What followed was a lengthy, frustrating process to figure out what was actually going on. For more than six months, Juliao kept experiencing the same bleeding, but most people simply brushed it off because of her age. She eventually took photos of the blood in her stool, prompting her physician to refer her for a colonoscopy.
Once Juliao finally had her scope — after nearly nine months of experiencing symptoms — she learned what was causing her bizarre bleeding while breastfeeding her youngest daughter in her hospital bed: a tumour.
She had Stage 1 colon cancer, despite only being in her mid-30s.
"I was actually relieved they had found what was wrong," she said, "which very quickly turned into realizing the gravity of the whole situation."
Juliao required major surgery to remove a roughly 30-centimetre stretch of her lower colon, had to take more than half a year off her work as a midwife to recover, and is now learning to live with life-altering changes to her digestive system.

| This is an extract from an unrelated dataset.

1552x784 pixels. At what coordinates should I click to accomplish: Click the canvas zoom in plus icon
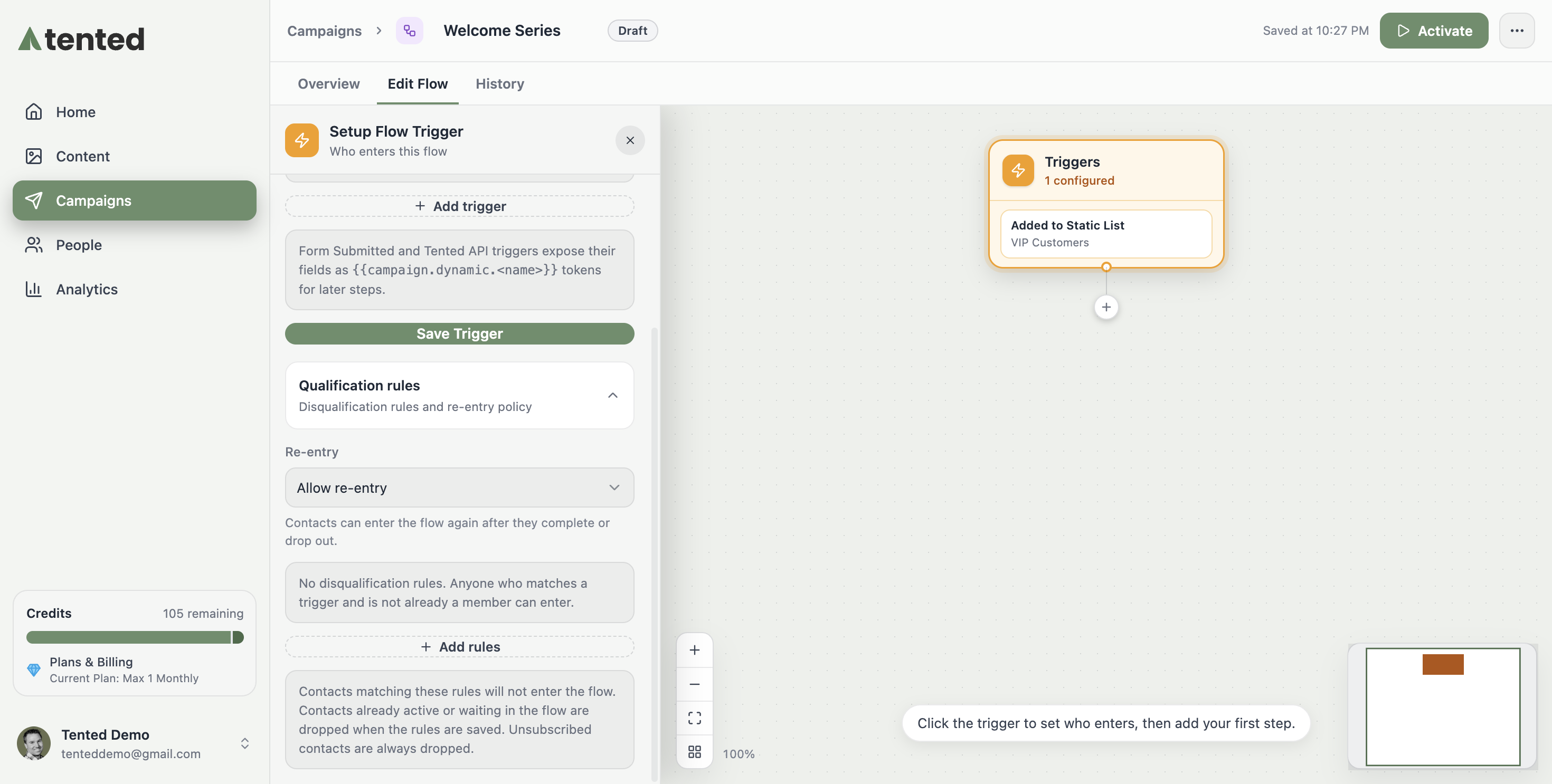pos(694,651)
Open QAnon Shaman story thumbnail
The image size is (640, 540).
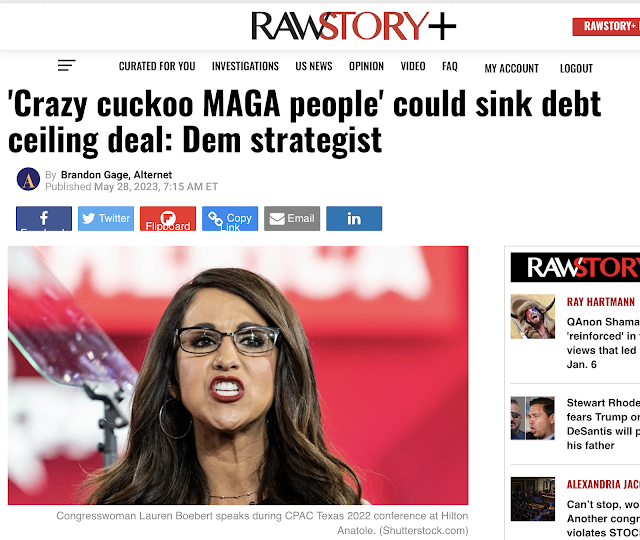click(x=533, y=316)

While her situation remains rare, it's increasingly clear to gastrointestinal specialists that colorectal cancer is on the rise among younger adults. The trend has been observed for years, in multiple countries including Canada, with no clear cause — though there are plenty of swirling theories that it could be linked to dietary or lifestyle changes in recent decades.
Whatever the reason, doctors are worried that younger patients may be slipping through the cracks of a medical system that screens older adults — and asking whether that needs to change.

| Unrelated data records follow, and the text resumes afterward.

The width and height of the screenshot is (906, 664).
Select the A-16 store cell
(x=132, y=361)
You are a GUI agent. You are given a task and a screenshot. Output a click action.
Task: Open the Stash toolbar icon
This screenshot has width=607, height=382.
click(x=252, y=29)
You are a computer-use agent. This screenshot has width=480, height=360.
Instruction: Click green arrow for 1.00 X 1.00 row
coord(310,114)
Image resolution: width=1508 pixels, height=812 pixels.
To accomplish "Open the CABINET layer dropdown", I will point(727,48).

"One of the challenges for young people is that, when presenting with symptoms, [they] are often told that they have hemorrhoids or some benign condition that's causing bleeding," said Vancouver-based colorectal surgical oncologist Dr. Carl Brown.
"But we feel strongly that all those patients, all of those people, should have [an] endoscopic evaluation to rule out cancer."
New data from the American Cancer Society paints a stark picture: The incidence of colorectal cancer went up two per cent each year in people under 50 between 2011 and 2019, even though U.S. incidence rates have either dropped or stabilized for older adults who are eligible for screening programs.
Deaths have also gone up by one per cent each year since 2005 for people younger than 50, according to a report released this month, while advanced disease now appears to be increasingly common across the board.